Work required
Your reply should be a single number, the count of lines in the records that contain the string "agent".

###

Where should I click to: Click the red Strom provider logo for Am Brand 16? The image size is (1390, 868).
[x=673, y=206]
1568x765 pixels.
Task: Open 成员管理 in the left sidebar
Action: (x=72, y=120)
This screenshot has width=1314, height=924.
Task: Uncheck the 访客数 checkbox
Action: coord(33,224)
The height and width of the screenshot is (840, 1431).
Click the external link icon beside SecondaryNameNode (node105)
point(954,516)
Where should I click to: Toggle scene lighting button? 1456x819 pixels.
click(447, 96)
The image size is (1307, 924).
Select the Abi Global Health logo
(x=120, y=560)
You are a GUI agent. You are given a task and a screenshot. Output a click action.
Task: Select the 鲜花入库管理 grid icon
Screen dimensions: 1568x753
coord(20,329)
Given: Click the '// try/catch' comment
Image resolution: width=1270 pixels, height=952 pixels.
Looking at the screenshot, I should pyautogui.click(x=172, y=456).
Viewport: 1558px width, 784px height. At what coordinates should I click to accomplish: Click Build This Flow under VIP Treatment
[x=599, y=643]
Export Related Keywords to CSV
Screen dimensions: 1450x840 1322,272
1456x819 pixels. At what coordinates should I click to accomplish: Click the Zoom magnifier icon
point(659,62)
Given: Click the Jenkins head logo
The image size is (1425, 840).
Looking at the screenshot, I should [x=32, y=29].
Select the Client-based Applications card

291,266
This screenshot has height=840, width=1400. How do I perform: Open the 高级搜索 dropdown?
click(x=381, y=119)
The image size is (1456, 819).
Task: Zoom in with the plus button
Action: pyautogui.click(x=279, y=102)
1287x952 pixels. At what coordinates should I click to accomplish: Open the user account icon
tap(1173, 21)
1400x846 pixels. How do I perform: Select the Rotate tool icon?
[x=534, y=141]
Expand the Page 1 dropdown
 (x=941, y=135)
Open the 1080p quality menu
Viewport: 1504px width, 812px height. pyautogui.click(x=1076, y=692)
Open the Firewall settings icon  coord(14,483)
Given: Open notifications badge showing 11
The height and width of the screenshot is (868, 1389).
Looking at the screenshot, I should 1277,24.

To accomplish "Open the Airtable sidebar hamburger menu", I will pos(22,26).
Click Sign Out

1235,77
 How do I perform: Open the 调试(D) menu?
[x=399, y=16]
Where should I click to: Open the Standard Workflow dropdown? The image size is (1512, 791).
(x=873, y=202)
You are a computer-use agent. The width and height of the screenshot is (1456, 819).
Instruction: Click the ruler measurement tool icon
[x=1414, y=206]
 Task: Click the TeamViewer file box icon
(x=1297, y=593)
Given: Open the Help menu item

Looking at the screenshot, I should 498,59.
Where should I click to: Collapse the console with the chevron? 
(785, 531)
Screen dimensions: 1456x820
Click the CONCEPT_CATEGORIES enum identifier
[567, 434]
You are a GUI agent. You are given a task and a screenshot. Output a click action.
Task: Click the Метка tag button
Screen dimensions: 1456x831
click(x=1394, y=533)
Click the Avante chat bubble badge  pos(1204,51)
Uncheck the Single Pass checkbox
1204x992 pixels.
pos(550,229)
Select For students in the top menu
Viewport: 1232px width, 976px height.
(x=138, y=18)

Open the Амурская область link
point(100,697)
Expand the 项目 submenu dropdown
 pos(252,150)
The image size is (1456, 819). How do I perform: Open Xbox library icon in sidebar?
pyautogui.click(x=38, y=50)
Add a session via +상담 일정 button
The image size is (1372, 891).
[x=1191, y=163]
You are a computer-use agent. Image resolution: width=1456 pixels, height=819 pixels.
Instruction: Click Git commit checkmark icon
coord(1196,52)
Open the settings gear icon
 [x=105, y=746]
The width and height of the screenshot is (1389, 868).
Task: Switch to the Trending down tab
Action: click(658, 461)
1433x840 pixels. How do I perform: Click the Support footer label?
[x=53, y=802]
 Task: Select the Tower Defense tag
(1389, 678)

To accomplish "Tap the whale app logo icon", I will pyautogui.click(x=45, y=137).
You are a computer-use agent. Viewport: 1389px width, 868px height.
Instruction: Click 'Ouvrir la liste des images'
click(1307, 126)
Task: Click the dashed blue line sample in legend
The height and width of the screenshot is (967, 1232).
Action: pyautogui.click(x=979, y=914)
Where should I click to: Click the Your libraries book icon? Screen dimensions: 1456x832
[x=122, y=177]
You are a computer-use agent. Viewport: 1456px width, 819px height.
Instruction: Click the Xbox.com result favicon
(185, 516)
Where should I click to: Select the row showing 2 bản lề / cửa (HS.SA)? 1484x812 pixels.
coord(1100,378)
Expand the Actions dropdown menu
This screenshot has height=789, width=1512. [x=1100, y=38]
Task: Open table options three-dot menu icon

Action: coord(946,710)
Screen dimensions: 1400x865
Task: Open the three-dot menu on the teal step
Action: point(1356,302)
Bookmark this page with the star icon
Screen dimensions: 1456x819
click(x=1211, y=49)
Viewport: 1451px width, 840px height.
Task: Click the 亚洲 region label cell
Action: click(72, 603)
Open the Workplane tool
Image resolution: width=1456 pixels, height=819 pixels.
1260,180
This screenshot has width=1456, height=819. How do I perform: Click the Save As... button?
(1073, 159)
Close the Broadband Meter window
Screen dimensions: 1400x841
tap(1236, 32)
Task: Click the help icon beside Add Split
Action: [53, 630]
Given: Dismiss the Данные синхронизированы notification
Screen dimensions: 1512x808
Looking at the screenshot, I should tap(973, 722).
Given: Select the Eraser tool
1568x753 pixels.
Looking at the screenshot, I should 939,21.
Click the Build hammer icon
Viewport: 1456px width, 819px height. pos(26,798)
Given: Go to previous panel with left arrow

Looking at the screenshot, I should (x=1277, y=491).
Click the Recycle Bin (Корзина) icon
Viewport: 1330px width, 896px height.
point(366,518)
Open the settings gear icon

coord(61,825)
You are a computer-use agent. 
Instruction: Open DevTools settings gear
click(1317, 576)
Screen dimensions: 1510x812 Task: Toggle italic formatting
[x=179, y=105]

###

Your solution
7